[INPUT DATA]
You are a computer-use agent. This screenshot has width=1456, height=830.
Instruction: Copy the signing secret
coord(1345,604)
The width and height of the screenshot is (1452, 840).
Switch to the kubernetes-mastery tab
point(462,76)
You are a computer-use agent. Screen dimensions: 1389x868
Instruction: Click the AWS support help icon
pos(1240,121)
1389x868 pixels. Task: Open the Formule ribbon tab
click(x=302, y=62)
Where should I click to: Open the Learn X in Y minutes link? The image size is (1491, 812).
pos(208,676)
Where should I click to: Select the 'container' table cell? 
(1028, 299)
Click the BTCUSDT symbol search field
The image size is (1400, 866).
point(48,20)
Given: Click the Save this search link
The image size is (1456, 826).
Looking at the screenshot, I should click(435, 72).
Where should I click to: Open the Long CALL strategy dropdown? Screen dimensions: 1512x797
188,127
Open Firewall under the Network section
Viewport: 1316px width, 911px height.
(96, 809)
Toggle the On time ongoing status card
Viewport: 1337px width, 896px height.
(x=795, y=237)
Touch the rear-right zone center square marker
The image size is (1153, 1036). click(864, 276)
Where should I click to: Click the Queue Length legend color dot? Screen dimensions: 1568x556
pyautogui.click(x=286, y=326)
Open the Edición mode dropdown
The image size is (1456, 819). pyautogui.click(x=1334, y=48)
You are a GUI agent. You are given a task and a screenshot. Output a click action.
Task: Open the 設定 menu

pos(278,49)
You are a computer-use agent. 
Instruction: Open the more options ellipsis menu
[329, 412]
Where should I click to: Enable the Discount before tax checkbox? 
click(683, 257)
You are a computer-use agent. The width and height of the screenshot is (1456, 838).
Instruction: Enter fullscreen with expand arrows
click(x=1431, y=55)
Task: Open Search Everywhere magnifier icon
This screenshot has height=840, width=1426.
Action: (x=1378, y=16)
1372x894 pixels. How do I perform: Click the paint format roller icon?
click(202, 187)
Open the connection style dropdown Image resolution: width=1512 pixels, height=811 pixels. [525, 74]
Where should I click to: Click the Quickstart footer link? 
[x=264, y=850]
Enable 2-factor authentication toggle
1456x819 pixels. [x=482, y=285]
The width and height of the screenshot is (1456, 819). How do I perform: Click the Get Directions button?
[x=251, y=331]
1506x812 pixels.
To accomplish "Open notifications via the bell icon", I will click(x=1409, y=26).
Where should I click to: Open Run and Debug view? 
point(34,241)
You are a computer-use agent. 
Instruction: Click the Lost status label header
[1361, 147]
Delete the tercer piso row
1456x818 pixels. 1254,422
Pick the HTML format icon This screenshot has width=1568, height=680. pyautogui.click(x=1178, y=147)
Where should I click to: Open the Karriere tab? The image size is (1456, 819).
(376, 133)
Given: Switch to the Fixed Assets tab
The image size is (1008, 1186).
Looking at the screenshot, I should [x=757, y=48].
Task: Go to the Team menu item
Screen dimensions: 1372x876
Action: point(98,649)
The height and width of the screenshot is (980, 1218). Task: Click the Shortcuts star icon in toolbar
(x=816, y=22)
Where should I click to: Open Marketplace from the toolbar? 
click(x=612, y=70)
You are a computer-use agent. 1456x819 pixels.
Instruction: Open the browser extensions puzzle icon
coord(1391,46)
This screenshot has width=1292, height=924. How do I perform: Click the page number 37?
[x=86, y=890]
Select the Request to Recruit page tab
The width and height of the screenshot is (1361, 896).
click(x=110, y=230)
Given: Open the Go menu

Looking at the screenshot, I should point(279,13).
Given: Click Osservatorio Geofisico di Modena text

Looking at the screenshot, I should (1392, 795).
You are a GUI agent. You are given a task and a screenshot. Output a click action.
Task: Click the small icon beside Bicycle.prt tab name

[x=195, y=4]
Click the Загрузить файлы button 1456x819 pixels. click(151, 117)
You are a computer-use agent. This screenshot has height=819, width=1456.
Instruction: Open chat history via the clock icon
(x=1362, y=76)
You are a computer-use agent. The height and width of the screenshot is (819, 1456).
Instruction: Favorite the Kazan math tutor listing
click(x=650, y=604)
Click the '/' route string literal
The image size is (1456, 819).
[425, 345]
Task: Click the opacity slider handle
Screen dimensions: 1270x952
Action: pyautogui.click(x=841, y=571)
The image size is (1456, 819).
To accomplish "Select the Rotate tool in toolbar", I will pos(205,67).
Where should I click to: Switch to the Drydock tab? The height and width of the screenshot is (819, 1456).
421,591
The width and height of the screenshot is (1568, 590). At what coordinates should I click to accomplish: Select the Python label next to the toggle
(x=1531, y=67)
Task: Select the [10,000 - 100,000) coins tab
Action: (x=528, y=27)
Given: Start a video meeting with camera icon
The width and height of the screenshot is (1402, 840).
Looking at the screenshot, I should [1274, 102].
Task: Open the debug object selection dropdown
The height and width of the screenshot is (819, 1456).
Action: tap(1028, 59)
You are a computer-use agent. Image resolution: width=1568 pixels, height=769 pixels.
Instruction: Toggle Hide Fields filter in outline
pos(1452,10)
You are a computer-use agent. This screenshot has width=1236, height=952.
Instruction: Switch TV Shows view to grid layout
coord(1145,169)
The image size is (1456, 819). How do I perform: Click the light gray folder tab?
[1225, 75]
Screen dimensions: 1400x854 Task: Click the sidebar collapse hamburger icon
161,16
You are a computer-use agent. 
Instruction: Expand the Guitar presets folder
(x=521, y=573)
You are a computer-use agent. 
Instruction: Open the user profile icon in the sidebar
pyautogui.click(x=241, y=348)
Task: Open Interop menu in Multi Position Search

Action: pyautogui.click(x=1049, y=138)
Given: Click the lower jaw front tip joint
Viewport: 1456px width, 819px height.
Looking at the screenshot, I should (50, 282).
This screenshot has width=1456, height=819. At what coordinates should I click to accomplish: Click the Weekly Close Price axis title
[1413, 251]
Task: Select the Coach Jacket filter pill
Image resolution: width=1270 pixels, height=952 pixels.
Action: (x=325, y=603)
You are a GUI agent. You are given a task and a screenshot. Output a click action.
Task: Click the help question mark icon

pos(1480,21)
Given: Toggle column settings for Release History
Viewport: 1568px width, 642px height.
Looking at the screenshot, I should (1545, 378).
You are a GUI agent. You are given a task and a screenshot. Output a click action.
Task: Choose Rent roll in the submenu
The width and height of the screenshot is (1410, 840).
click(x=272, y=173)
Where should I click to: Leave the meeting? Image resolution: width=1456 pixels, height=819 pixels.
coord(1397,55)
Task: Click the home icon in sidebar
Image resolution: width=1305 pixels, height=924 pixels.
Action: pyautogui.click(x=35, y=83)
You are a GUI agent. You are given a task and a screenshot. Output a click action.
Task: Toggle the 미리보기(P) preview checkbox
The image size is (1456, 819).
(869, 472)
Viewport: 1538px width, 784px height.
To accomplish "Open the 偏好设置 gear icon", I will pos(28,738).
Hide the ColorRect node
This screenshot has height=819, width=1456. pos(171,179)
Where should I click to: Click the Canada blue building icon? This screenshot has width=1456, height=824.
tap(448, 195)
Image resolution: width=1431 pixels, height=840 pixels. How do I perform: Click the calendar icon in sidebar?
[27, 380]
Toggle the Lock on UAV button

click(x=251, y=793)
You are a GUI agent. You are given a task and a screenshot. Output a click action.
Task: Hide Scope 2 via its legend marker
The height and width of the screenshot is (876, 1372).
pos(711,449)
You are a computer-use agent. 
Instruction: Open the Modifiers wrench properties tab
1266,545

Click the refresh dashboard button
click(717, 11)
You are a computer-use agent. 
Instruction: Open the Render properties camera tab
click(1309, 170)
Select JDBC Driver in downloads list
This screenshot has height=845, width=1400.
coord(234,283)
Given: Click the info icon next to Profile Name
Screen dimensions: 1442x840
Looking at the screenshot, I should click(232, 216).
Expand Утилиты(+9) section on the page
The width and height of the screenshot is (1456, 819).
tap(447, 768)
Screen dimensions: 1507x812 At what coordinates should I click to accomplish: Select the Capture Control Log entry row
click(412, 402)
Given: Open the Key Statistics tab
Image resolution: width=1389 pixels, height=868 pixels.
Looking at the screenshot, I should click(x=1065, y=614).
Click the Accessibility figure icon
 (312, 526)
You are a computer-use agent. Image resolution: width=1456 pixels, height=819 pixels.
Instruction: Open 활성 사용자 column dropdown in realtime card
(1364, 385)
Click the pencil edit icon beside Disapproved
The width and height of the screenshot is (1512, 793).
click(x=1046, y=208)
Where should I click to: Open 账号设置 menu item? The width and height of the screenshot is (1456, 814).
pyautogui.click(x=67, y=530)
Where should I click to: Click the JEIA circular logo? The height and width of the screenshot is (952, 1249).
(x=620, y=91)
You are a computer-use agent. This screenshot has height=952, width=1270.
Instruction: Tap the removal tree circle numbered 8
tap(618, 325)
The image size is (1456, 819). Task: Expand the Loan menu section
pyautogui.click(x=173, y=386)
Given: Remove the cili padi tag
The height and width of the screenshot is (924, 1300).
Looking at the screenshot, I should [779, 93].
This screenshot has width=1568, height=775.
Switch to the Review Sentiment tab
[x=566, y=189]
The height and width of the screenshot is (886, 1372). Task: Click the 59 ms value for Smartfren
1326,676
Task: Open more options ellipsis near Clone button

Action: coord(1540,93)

[REQUIRED ACTION] Each line, starting with the one containing "The height and width of the screenshot is (886, 1372)." and ending with the last line of the records above, should be reproduced exactly.

[RESPONSE TO THE EXERCISE]
The height and width of the screenshot is (886, 1372). Task: Click the 59 ms value for Smartfren
1326,676
Task: Open more options ellipsis near Clone button

Action: coord(1540,93)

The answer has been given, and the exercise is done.